ClickHouse MergeTree: The Engine Family Explained

Q: What is the difference between `ORDER BY` and `PRIMARY KEY`?

ORDER BY defines how data is sorted on disk. PRIMARY KEY defines the sparse index. If you omit PRIMARY KEY , ClickHouse uses ORDER BY . If you specify both, the primary key must be a prefix of the sort key. The most common reason to specify them separately is to have a short index (fast to scan) and a longer sort order (better compression and faster filters).

Q: Should I use `FINAL` on every Replacing/Summing query?

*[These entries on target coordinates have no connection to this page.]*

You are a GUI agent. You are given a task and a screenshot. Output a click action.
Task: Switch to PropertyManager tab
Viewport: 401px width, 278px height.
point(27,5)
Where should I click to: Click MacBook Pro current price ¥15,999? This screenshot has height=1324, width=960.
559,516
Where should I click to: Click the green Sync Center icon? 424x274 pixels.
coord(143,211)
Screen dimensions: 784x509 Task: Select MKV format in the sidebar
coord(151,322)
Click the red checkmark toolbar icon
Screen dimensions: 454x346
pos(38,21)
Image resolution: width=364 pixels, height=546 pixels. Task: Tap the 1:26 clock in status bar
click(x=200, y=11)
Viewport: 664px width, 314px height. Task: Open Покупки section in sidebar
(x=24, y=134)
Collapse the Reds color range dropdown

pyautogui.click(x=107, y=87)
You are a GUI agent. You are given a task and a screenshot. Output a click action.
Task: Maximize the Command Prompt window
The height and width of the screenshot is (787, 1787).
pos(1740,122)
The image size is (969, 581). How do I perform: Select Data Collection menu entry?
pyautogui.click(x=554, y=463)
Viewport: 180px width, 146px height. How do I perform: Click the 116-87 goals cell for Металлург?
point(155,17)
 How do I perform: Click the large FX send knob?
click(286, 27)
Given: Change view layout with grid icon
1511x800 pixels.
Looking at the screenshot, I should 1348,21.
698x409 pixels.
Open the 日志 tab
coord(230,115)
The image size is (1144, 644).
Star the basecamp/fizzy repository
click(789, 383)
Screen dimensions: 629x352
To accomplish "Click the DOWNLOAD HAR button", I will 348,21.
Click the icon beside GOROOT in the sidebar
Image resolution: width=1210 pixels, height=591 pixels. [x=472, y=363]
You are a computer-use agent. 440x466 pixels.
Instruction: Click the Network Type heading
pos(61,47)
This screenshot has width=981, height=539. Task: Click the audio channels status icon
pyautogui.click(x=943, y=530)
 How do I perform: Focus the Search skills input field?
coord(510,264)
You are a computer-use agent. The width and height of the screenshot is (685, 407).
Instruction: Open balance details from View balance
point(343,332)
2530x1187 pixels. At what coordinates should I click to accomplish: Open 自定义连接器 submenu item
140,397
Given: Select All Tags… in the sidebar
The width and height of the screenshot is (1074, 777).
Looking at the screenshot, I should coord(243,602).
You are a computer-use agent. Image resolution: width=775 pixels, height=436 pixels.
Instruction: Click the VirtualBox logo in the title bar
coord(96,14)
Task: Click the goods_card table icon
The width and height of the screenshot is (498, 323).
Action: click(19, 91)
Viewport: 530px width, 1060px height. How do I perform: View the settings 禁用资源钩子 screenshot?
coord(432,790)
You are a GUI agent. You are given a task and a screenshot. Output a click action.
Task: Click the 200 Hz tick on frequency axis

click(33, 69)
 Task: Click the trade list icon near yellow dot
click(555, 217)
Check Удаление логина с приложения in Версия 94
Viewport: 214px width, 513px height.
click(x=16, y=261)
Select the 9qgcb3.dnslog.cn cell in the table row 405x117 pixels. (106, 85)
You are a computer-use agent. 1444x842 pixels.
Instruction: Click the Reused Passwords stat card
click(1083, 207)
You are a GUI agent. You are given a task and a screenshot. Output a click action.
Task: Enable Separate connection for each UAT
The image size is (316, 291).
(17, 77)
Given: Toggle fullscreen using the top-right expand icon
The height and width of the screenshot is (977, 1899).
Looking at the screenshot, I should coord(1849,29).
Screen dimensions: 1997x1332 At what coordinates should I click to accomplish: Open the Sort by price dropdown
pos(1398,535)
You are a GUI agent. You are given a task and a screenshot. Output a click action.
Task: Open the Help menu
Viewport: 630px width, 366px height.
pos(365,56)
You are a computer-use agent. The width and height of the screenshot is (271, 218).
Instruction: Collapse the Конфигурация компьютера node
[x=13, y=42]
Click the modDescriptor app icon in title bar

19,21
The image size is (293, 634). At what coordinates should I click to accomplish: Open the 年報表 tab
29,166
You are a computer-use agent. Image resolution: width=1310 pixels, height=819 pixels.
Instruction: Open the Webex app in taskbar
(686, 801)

No. FINAL is a "force merge at query time" instruction and is expensive on large tables. Use it for occasional point lookups; for analytics, rely on GROUP BY + sum() (for SummingMergeTree) or argMax(value, version) (for ReplacingMergeTree) instead. The official docs cover the patterns under each engine.

Q: Should I use ReplacingMergeTree or CollapsingMergeTree for upserts?

For most upsert and CDC workloads, ReplacingMergeTree is the better default: you only insert the new row, you never need to know the prior state, and out-of-order inserts are resolved by the version column. Reach for CollapsingMergeTree only when you need exact sum() / count() aggregates without FINAL (via the sign trick) or native deletes, and your writer can emit the cancel-and-replace pair in order. See the side-by-side comparison above.

Q: What's the relationship between MergeTree and the Distributed engine?

Distributed is not a storage engine; it is a query router. A Distributed table sits in front of a set of MergeTree (or Replicated*MergeTree) tables on shards and fans queries out. Storage always happens in a MergeTree-family table.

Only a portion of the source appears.